Namık Kemal, tek başına ne bir şair ne bir romancı ne bir tiyatro yazarı ne de bir gazetecidir. Şiirlerini çeşitli dergilerde yayınlayan Namık Kemal, sağlığında bunları bir kitapta toplamadı.
İçerik olarak Türk şiirine yeni konular, yeni fikirler taşıyan Namık Kemal, “Vatan, hürriyet, millet” başta olmak üzere, “hak, hukuk, adalet, eşitlik, kardeşlik” gibi yeni temaları Türk şiirine kazandırdı. Hatta vatan ve hürriyet şairi olarak anılmaya başladı.
Klasik edebiyatın zevk ve terbiyesiyle yetişen Namık Kemal’in ilk dönemde kaleme aldığı şiirlerini Fuzûlî, Nedim, Şeyh Galip, Nâilî gibi şairlerden gelen tesirle ve Encümen-i Şuarâ toplantılarında tanıdığı Leskofçalı Gâlip, Hersekli Ârif Hikmet ve Osman Şems’den aldığı zevkle yazdı.
Sanatının ikinci devresinde ise Türk edebiyatında İbrahim Şinasi, Batı edebiyatında ise başta Victor Hugo olmak üzere, “edebiyât-ı sahîha”nın Avrupa’daki temsilcileri kabul edilen Corneille, Moliere ve Musset gibi yazarların tesirinde kaldı.

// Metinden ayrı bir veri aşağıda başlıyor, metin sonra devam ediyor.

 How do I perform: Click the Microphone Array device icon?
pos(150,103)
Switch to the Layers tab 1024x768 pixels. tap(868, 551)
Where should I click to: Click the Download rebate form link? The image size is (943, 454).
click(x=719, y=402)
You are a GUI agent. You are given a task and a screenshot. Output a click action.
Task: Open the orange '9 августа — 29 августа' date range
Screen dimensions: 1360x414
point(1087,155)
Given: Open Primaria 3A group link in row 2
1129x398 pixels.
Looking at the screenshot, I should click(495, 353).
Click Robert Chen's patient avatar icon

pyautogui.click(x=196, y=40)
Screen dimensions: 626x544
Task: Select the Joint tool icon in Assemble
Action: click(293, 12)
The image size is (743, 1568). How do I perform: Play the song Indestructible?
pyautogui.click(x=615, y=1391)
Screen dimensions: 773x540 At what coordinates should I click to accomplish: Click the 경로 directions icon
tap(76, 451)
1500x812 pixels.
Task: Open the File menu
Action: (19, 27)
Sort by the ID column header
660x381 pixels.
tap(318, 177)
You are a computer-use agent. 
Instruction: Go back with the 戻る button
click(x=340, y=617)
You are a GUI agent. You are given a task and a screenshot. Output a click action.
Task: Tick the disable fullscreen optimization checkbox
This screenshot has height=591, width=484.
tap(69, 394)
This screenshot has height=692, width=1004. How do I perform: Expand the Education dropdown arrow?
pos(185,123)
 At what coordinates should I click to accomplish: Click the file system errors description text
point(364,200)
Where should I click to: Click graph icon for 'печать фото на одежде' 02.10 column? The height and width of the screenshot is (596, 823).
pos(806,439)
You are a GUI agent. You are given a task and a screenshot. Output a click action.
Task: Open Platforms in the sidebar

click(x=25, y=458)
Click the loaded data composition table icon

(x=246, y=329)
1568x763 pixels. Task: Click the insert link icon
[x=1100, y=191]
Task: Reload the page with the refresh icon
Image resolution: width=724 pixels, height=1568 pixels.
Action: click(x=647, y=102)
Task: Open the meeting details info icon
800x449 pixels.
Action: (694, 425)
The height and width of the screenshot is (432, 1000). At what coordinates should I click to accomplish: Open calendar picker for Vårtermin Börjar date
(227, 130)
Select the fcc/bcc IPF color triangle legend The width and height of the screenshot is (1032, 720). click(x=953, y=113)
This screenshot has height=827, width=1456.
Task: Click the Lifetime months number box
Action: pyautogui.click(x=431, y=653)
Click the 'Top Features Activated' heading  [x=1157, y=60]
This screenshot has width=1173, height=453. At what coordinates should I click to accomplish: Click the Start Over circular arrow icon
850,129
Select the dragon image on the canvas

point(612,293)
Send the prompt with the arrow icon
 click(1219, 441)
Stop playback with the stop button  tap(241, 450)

Vatan, millet, hürriyet gibi kavramları bir heyecan konusu haline getirip en tesirli şekilde topluma mal eden Namık Kemal’in Hem Ahmet Mithat Efendi, Ebuzziya Tevfik gibi çağdaşları üzerinde hem de kendinden sonraki Abdülhak Hâmit, Recaizade Mahmut Ekrem, Tevfik Fikret, Sami Paşazade Sezai, Mehmet Akif Ersoy ve Mehmet Emin Yurdakul gibi şairler başta olmak üzere Türk şiirinde çok geniş bir tesir sahası oluşturdu.
Tanzimat döneminin en önemli düşünce, sanat ve siyaset adamlarından biri olan Namık Kemal, eserlerinde "toplum için sanat" anlayışını benimsedi.
Eserlerini halkın anlayabileceği sade bir dille kaleme alan usta edebiyatçı, Divan edebiyatının süslü-sanatlı dili yerine, belli bir düşünceyi iletmeyi amaçlayan yeni bir dil kullandı.